**About this task:** In the entries below, find the line with "GPĐKKD Số: 0401687196" and the line with "Trụ sở: Thanh". Print those two and everything between them exactly, and nothing else.

**Records for this exercise:**
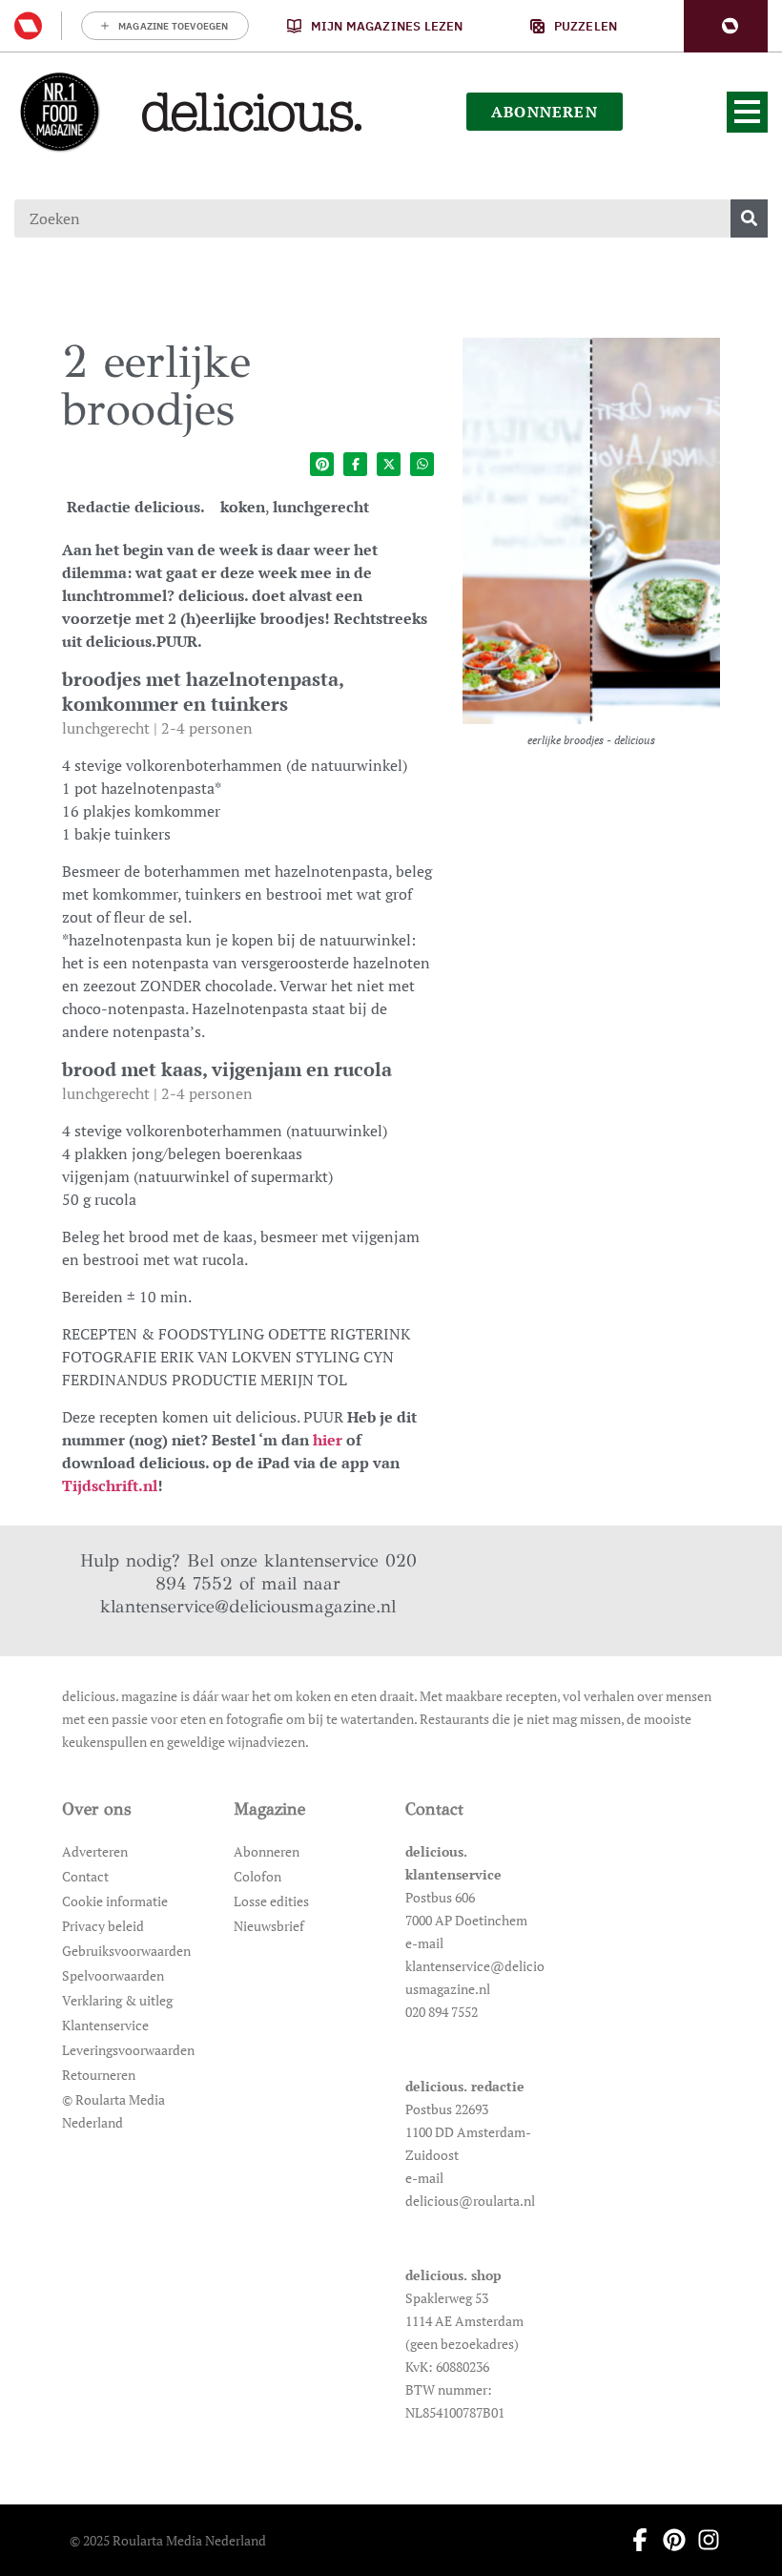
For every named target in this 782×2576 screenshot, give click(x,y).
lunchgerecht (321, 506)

==

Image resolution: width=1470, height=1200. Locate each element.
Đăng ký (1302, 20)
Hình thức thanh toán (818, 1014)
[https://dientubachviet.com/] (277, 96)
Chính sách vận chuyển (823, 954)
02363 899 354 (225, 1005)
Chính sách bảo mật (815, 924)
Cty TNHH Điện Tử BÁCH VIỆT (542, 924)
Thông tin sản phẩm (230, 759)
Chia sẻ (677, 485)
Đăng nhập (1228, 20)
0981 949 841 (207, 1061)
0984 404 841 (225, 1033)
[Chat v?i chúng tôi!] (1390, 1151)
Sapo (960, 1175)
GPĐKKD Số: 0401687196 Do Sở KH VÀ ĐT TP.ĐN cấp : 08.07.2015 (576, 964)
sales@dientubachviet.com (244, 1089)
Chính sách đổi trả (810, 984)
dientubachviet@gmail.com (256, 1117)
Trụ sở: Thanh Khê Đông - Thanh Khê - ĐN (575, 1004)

**Result of the exercise:**
GPĐKKD Số: 0401687196 Do Sở KH VÀ ĐT TP.ĐN cấp : 08.07.2015 (576, 964)
sales@dientubachviet.com (244, 1089)
Chính sách đổi trả (810, 984)
dientubachviet@gmail.com (256, 1117)
Trụ sở: Thanh Khê Đông - Thanh Khê - ĐN (575, 1004)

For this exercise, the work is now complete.